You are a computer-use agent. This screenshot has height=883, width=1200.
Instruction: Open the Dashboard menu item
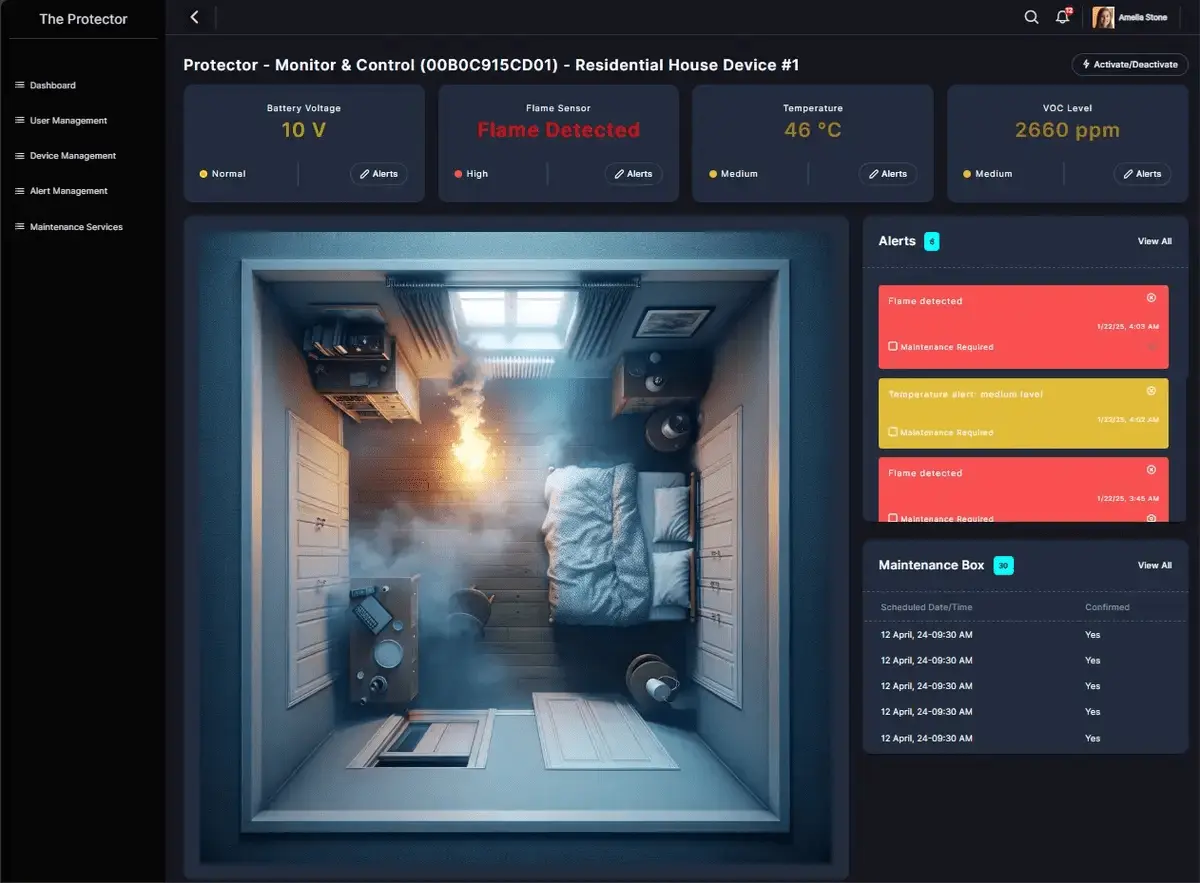[52, 86]
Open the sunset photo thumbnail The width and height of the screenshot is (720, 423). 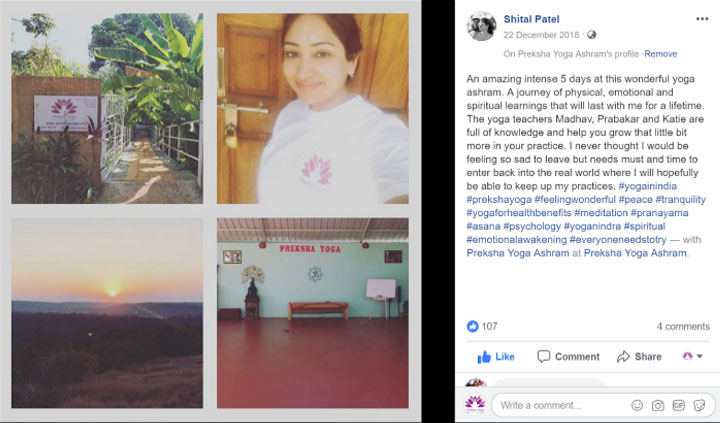[x=107, y=313]
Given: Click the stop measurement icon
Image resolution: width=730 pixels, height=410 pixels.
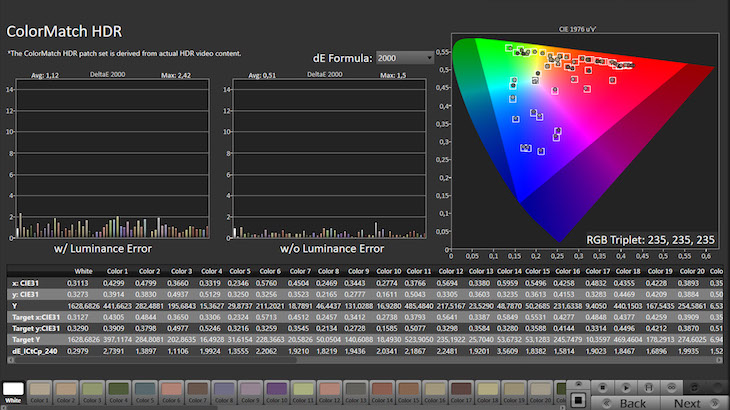Looking at the screenshot, I should (603, 386).
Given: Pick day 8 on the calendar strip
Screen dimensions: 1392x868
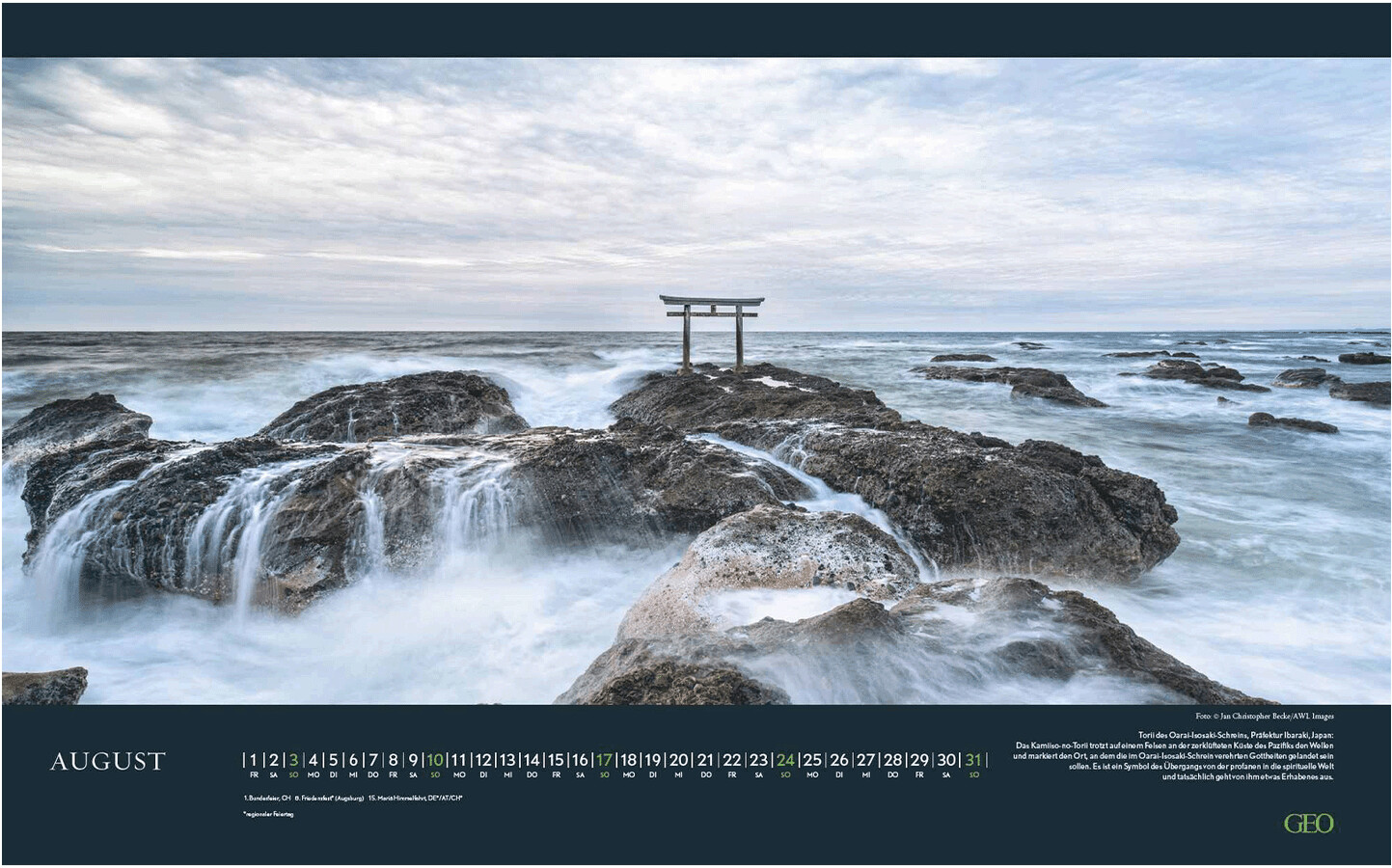Looking at the screenshot, I should point(393,760).
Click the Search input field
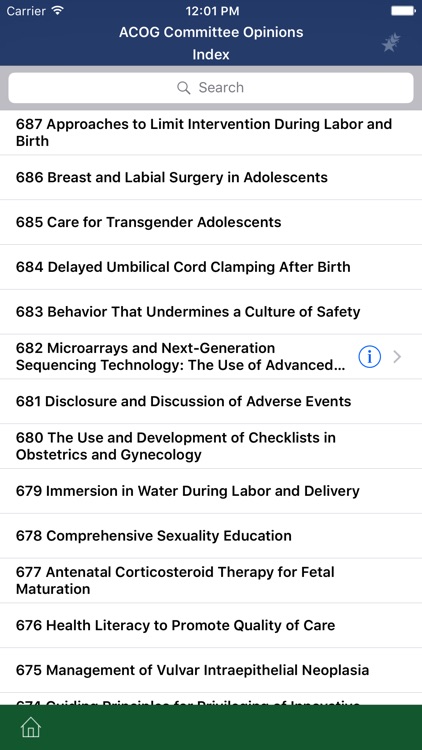Viewport: 422px width, 750px height. (x=211, y=88)
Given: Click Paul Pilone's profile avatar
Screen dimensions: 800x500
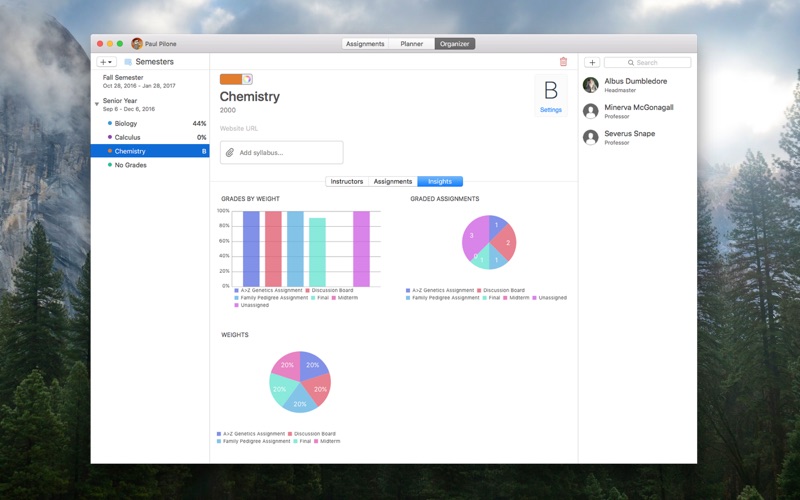Looking at the screenshot, I should coord(137,44).
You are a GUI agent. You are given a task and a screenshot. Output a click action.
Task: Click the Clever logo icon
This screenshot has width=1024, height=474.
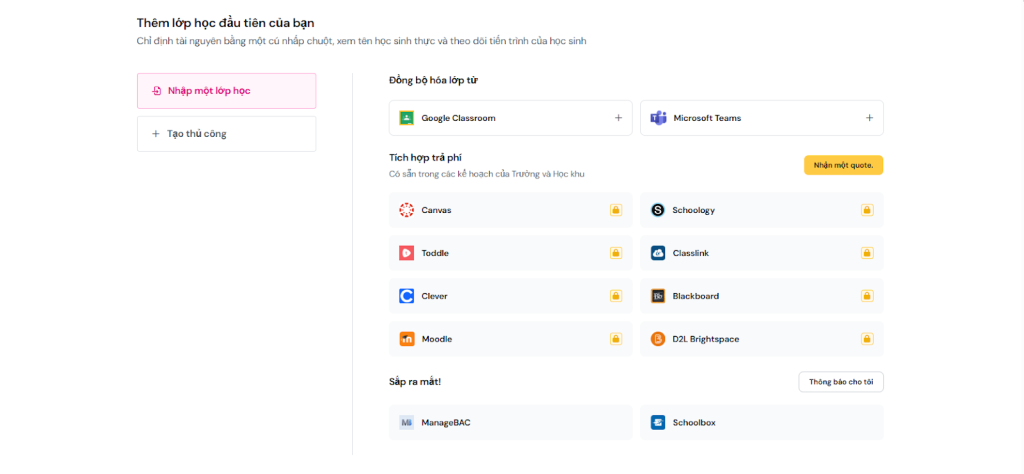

## About this exercise
Here the job is to copy the listing above word for word, starting at the line with "Given: Pick day 8 on the calendar strip" and ending at the line with "Task: Click the Clever logo icon", and to leave out the pictures.

## Task output
Given: Pick day 8 on the calendar strip
Screen dimensions: 1392x868
Looking at the screenshot, I should point(393,760).
Click the Search input field
Viewport: 422px width, 750px height. (x=211, y=88)
Given: Click Paul Pilone's profile avatar
Screen dimensions: 800x500
Looking at the screenshot, I should coord(137,44).
You are a GUI agent. You are given a task and a screenshot. Output a click action.
Task: Click the Clever logo icon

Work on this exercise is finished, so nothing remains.